Stasera al “Maradona” si scrive la storia. Una partita, novanta minuti per decidere il tricolore: Napoli-Cagliari non è più soltanto un match di fine stagione, ma l’ultima tappa di una corsa estenuante verso lo Scudetto, il quarto della storia partenopea. E in prima linea ci sono loro, Romelu Lukaku e Giacomo Raspadori, la coppia del destino alla quale Antonio Conte affida le chiavi dell’attacco per l’atto finale.
Lukaku, la rivincita del gigante
Romelu Lukaku ha un conto aperto con il passato, e stasera potrebbe saldarlo nel modo più dolce. Napoli gli ha offerto una nuova occasione, quella che l’Inter – e Simone Inzaghi – non gli avevano più concesso. L’ultima grande chance di dimostrare di essere ancora un centravanti da titoli, dopo le finali sfortunate con i nerazzurri. Prima l’autogol col Siviglia in Europa League, poi la deviazione involontaria su Di Marco nella notte di Istanbul, nella finale di Champions persa contro il City. Due episodi che hanno segnato il suo addio a Milano.

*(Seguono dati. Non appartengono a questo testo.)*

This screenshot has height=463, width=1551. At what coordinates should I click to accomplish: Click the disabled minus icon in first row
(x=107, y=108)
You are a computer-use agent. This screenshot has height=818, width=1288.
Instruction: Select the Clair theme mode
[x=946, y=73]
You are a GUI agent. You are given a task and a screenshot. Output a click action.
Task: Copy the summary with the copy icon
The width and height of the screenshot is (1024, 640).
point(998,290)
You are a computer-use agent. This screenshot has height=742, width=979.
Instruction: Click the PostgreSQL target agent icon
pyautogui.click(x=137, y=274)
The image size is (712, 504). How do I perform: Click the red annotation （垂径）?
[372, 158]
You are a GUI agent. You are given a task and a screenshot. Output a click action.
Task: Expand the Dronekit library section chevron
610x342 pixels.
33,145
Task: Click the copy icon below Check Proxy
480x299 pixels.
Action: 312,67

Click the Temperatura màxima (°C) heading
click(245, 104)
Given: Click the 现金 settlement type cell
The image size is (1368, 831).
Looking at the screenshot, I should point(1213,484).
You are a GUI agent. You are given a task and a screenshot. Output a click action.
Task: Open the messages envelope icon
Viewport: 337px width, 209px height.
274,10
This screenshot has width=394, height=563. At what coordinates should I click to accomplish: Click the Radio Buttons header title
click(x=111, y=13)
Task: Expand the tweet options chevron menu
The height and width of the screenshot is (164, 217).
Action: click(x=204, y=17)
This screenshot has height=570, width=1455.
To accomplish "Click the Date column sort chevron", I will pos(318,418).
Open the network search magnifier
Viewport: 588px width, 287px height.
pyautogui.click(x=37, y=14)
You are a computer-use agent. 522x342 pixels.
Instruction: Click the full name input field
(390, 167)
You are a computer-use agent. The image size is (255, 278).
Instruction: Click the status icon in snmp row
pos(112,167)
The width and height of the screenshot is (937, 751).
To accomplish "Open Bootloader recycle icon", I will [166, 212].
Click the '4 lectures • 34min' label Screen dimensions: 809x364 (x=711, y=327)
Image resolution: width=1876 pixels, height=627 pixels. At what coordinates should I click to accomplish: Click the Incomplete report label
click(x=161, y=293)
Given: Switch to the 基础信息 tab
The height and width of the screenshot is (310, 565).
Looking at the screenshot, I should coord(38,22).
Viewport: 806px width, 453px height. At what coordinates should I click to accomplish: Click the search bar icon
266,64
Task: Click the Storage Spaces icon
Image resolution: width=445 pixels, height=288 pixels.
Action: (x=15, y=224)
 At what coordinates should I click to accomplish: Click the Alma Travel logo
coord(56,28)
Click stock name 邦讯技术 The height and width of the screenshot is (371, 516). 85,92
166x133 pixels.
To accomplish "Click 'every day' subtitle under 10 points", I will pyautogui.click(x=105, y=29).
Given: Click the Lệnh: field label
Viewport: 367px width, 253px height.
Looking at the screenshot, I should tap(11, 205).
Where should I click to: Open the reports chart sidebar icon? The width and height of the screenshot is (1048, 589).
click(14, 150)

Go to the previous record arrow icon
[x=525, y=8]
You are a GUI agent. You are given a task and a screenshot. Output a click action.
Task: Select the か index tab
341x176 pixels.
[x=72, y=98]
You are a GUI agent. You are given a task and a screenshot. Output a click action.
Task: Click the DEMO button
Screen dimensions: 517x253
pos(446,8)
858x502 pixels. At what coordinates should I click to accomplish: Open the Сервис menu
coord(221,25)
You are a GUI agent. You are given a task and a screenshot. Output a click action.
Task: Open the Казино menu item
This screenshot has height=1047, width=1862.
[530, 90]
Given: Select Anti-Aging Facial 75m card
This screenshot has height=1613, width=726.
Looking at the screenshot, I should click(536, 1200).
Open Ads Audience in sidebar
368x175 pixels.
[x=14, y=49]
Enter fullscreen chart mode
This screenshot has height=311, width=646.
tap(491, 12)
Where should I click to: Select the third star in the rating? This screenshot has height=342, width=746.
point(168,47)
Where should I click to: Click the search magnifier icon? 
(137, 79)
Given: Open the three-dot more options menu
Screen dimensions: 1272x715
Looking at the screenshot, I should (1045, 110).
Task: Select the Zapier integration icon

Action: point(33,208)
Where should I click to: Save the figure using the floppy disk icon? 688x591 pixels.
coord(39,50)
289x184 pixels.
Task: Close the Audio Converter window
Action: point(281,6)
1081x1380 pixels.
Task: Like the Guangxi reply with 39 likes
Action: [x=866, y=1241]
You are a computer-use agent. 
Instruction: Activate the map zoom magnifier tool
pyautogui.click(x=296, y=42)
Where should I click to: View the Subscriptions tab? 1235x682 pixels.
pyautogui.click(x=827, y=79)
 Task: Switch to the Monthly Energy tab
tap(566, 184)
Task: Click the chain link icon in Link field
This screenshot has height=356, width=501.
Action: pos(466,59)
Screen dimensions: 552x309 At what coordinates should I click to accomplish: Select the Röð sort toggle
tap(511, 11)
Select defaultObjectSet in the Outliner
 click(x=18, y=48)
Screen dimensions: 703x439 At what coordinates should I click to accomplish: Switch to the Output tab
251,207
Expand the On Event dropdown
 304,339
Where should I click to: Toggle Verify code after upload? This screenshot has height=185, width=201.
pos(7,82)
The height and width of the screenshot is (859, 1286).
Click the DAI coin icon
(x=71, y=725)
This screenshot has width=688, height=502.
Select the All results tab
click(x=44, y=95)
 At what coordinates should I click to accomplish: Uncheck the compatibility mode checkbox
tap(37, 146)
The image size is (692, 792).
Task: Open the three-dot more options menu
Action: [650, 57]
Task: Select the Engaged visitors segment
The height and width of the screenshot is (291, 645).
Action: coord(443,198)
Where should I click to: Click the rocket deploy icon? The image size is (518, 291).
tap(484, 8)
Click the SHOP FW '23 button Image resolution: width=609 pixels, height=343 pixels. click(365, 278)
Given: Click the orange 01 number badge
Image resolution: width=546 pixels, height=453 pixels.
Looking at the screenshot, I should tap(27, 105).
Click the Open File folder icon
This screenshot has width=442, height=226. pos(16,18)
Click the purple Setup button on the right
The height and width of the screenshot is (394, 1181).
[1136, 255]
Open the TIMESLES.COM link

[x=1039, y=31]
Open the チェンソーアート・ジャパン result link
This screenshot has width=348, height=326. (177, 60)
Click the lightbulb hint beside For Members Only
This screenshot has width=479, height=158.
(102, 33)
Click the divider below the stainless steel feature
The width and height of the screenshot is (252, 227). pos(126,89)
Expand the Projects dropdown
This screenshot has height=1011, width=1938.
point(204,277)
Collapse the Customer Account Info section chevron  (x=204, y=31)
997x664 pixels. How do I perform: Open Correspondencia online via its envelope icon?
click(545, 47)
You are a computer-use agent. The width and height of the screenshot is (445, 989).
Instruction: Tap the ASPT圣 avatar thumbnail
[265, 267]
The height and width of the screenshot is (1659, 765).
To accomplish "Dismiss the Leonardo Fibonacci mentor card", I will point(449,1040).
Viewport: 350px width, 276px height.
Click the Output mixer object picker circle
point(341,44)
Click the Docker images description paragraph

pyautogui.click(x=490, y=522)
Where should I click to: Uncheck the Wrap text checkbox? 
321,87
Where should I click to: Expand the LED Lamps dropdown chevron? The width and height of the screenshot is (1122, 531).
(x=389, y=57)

Ma a Napoli è rinato, anche grazie alla fiducia incondizionata di Conte. Il tecnico lo ha fortemente voluto, costruendo il progetto tecnico intorno alla sua presenza. Ora, con il tricolore a un passo, Romelu sa che è il momento di scrivere la sua versione della favola: segnarla, come solo i grandi sanno fare. A 32 anni, con un fisico che impone gestione e attenzione, ha ancora voglia di decidere.
Raspadori, da spalla a protagonista
Accanto a lui ci sarà ancora una volta Giacomo Raspadori, confermato titolare per la quarta gara consecutiva. L’intesa con Lukaku cresce, e dopo la rete al Genoa – in una gara dove entrambi erano andati a segno – Jack ha dimostrato di poter essere molto più di un’alternativa. Nel Napoli dello scudetto 2023 era una pedina di complemento, oggi vuole esserci da protagonista, nel momento in cui conta davvero.
Raspadori conosce la pressione e sa come affrontarla. Ha già festeggiato sotto al Vesuvio, ma questa volta vuole essere tra i volti principali delle celebrazioni. Con la sua duttilità, i movimenti intelligenti e il lavoro tra le linee, sarà chiamato a fare da collante tra centrocampo e attacco, ma anche a finalizzare. Perché questa è la notte in cui ogni occasione può cambiare il destino.
Napoli sogna lo scudetto col minor numero di gol
Curiosamente, questo Napoli potrebbe scrivere la storia anche nelle statistiche. Con appena 57 gol segnati, rischia di diventare la squadra campione con il minor numero di reti realizzate in una Serie A a 20 squadre, battendo il record del Milan 2010/11 (65 gol). Ma nessuno farà i conti a fine partita, se lo scudetto sarà cucito sul petto.
Conte e la spinta del Maradona
Antonio Conte ha modellato questo gruppo sull’equilibrio, sul sacrificio, sulla compattezza. Stasera, oltre alla tecnica e alla tattica, serviranno nervi saldi, freddezza, mentalità vincente. Il “Maradona” sarà una bolgia, e se Lukaku e Raspadori sapranno reggere l’urto emotivo e concretizzare, Napoli potrà festeggiare per la seconda volta in tre anni.
Servirà solo un gol più del Cagliari, già salvo ma mai arrendevole. In palio non c’è solo un trofeo, ma un posto nella leggenda azzurra. Jack e Rom sono pronti a prenderselo.